# RECORDS FOR THIS TASK
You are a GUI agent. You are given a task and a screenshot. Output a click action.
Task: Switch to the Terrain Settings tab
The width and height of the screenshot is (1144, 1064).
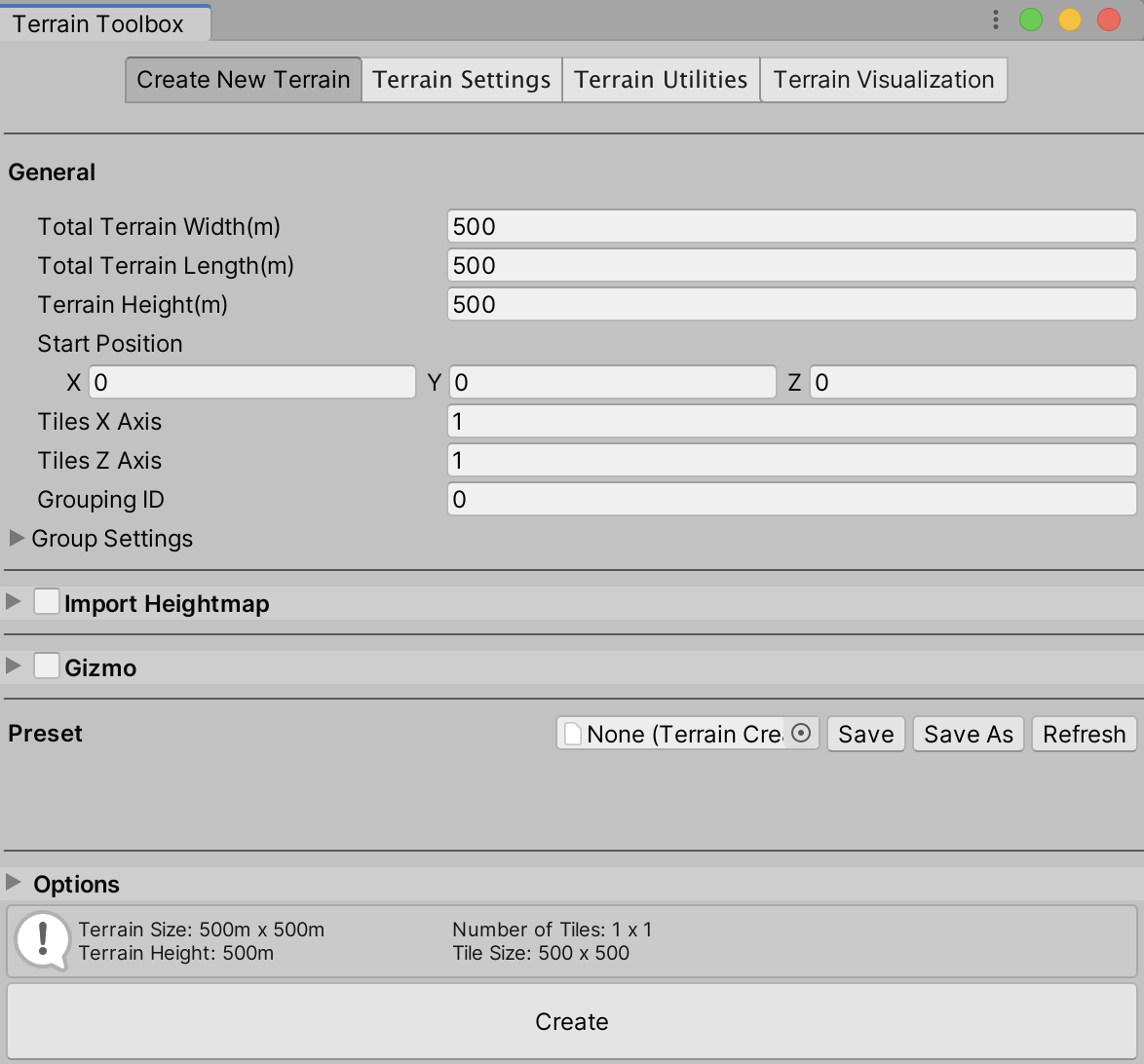tap(462, 80)
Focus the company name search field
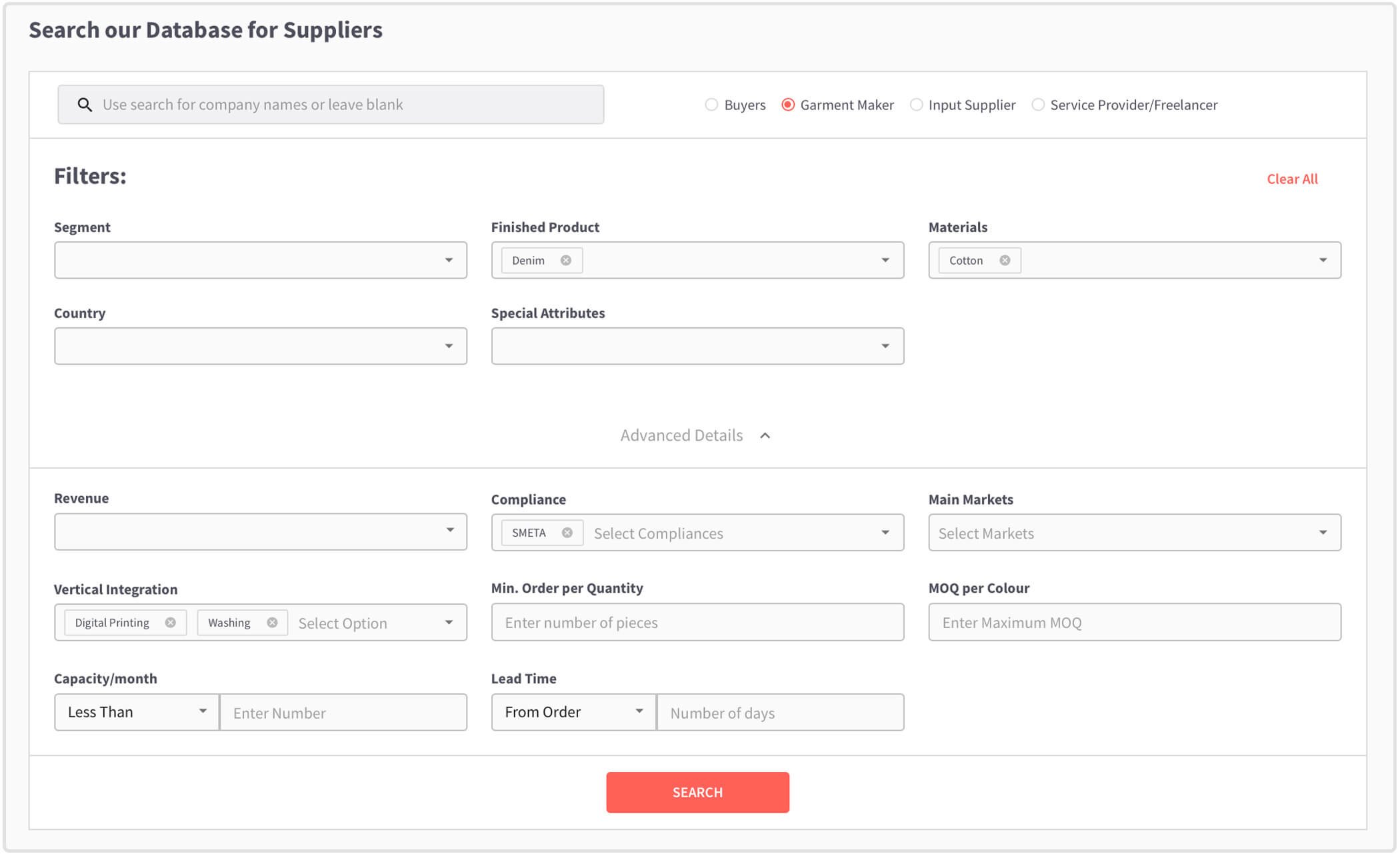The image size is (1400, 856). pyautogui.click(x=331, y=105)
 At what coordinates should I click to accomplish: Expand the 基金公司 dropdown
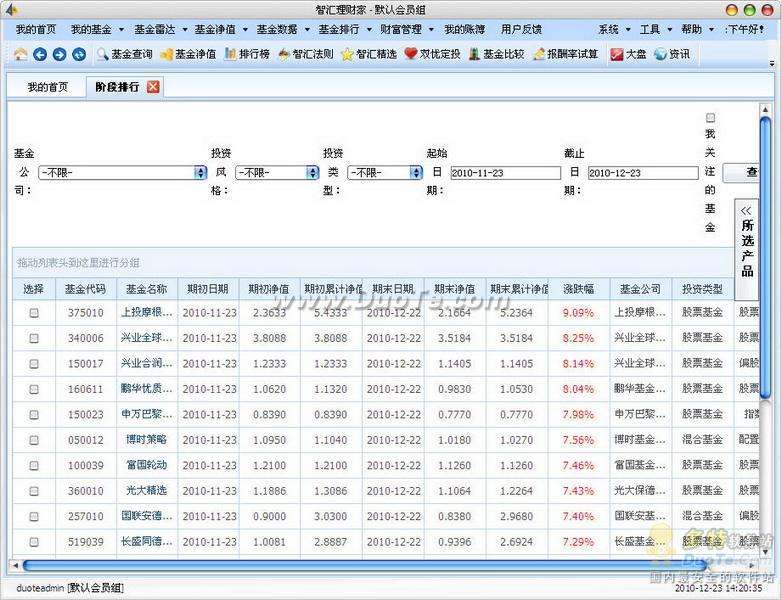pos(200,173)
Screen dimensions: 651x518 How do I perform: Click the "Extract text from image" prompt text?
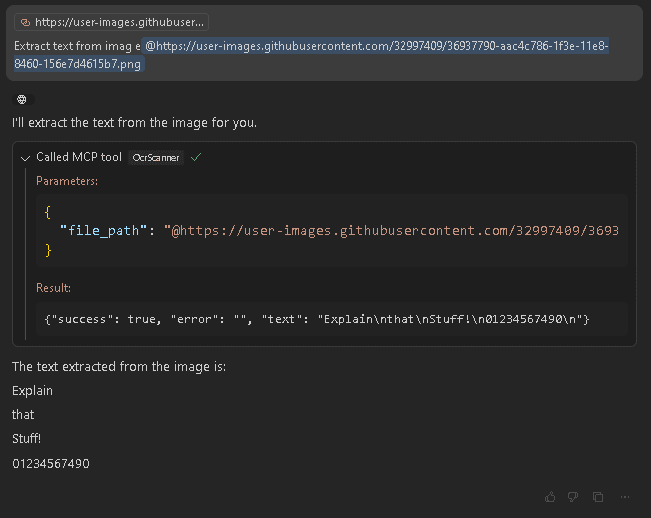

# REQUIRED WORK
All of the data above needs to be retyped exactly, with the pictures removed.

# RESPONSE FOR THIS EXERCISE
You are a GUI agent. You are given a task and a screenshot. Output a click action.
Task: Switch to the Terrain Settings tab
The width and height of the screenshot is (1144, 1064).
tap(462, 80)
Focus the company name search field
The image size is (1400, 856). pyautogui.click(x=331, y=105)
 At what coordinates should I click to accomplish: Expand the 基金公司 dropdown
pos(200,173)
Screen dimensions: 651x518 How do I perform: Click the "Extract text from image" prompt text?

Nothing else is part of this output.